--- Data section ---
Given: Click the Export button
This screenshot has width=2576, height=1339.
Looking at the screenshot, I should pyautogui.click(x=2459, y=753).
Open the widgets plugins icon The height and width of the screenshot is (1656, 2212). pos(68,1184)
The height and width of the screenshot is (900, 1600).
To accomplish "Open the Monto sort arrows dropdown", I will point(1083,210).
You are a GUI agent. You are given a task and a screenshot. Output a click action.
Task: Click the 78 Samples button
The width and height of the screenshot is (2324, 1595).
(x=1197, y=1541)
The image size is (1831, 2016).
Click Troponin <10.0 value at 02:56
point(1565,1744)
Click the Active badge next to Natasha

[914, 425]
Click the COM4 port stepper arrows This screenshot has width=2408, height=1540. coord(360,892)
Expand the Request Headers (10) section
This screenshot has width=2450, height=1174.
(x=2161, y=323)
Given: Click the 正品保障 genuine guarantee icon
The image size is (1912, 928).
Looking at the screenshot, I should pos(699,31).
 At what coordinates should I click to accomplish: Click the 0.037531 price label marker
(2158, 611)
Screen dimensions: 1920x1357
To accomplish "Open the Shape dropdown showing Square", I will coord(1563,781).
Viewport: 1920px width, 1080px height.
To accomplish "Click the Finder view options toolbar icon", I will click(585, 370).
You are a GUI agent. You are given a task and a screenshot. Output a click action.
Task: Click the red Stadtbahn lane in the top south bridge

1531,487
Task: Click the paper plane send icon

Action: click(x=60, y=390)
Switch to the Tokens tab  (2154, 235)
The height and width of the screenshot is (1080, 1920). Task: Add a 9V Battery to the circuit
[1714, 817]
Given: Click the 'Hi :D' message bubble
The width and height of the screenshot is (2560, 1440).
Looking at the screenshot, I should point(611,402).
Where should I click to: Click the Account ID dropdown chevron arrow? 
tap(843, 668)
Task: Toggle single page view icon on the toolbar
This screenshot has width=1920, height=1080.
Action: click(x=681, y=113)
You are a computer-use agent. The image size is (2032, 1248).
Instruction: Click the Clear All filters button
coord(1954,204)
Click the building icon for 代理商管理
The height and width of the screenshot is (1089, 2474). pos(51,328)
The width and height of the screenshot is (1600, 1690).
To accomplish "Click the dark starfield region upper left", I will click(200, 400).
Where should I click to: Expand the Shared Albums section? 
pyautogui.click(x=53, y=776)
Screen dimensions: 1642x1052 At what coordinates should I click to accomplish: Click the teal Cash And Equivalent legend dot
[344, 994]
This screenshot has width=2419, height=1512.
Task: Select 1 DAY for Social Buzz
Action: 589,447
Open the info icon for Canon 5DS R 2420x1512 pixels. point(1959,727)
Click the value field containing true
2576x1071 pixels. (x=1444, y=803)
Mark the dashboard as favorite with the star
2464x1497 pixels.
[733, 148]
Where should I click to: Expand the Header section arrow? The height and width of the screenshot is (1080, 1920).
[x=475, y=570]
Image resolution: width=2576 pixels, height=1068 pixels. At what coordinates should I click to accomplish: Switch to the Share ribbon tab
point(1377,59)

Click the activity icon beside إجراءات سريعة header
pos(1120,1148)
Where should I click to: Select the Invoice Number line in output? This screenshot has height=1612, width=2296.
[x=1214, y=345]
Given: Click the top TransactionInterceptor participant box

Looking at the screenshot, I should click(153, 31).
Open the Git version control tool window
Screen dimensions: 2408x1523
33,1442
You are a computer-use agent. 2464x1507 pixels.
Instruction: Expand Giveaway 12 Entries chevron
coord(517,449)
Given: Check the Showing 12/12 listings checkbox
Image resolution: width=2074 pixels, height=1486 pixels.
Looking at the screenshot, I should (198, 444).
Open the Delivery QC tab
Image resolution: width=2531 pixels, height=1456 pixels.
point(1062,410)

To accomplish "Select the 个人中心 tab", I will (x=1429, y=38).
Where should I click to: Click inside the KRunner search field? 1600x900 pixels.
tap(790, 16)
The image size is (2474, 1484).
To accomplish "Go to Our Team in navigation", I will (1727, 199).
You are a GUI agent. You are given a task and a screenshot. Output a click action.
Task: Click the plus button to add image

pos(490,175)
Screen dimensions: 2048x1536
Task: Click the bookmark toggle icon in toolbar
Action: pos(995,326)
---
**Problem details**
In the entries above, find each line that includes the string "computer" and copy it.

**Expected output**
You are a computer-use agent. The image size is (2032, 1248).
You are a computer-use agent. 2464x1507 pixels.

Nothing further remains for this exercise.